**Activity**
Take the listing below and print exactly the lines starting at the line containing "هه‌واڵه‌کان (179, 249)" and ending at the line containing "30-year mortgage rate (148, 784)", both ends included, and no others.

**Input for this task**
- - -
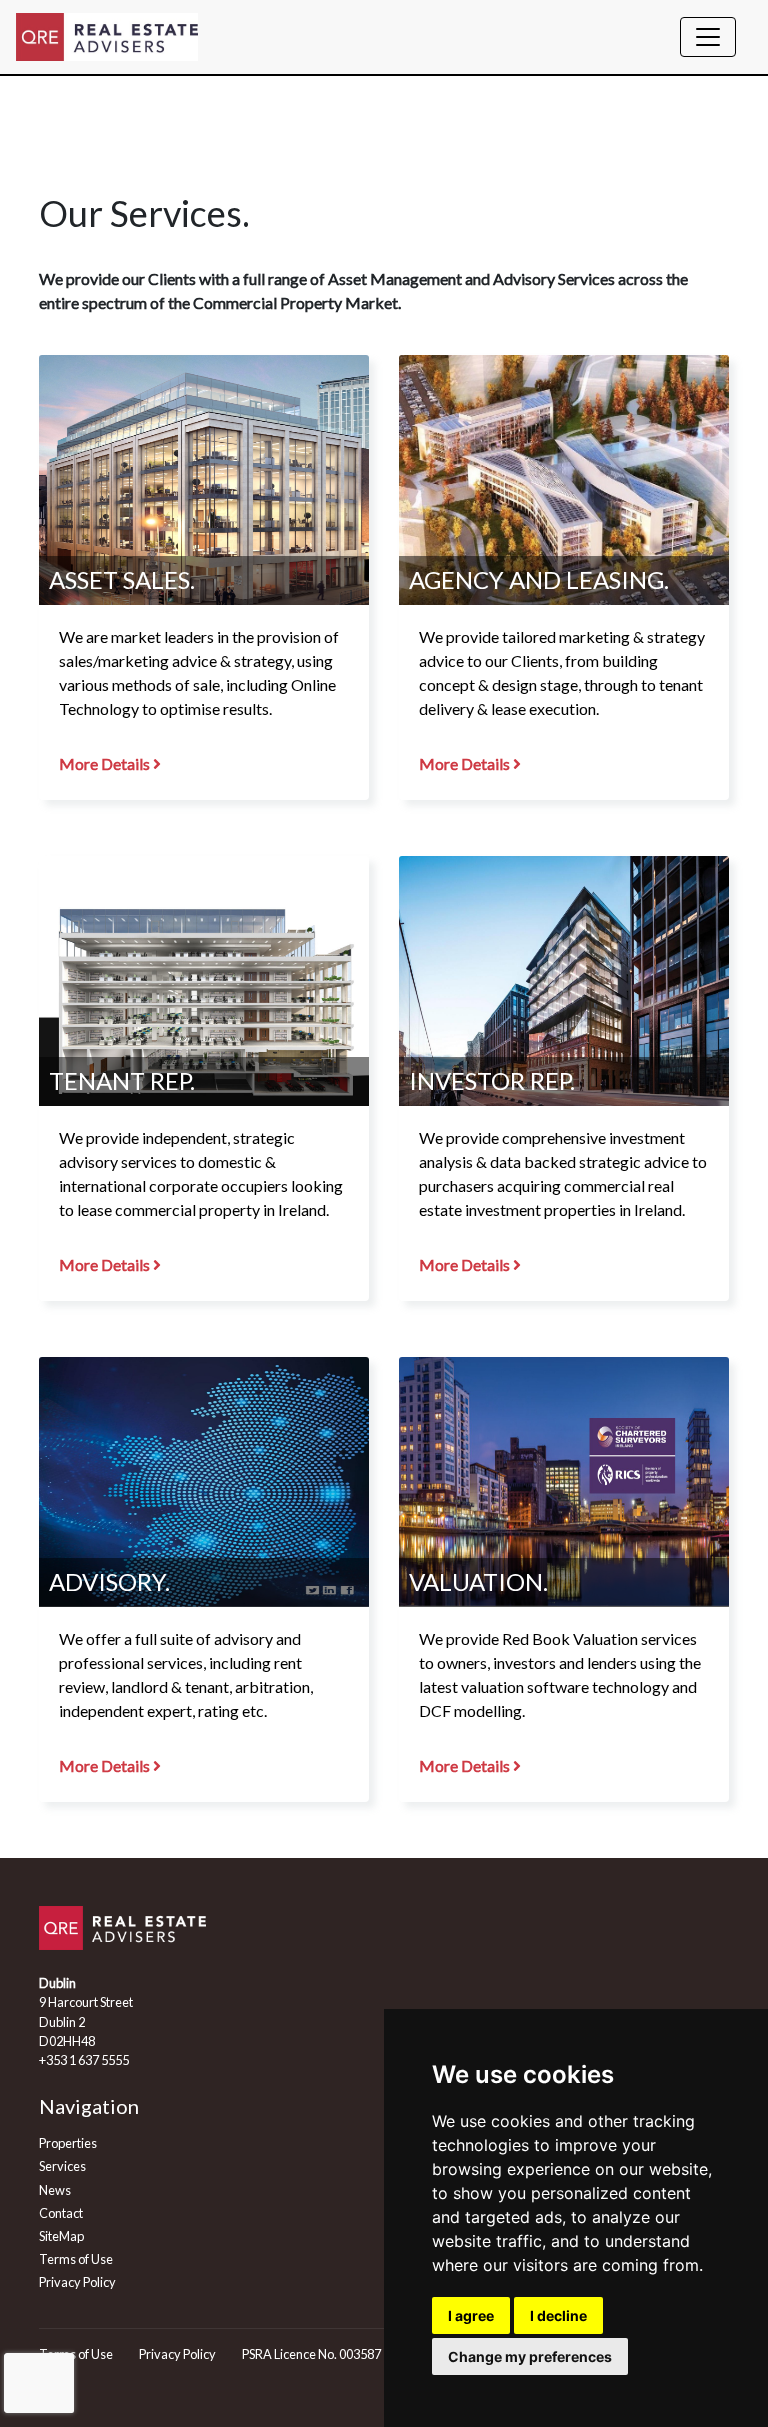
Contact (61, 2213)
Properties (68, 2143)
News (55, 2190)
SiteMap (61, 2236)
- - -
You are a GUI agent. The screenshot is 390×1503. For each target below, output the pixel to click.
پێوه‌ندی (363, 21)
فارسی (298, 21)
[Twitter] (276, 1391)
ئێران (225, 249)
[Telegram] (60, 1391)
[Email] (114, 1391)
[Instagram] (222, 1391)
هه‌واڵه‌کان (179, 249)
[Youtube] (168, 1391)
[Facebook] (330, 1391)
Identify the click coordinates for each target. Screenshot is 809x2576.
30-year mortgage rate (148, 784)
- - -
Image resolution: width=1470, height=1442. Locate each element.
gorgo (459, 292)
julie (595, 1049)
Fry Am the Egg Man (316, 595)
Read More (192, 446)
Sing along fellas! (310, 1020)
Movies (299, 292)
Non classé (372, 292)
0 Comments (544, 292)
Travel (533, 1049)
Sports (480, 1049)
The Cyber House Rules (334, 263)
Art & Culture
- - -
**Output for this task**
هه‌واڵه‌کان (179, 249)
[Youtube] (168, 1391)
[Facebook] (330, 1391)
Identify the click coordinates for each target. Screenshot is 809x2576.
30-year mortgage rate (148, 784)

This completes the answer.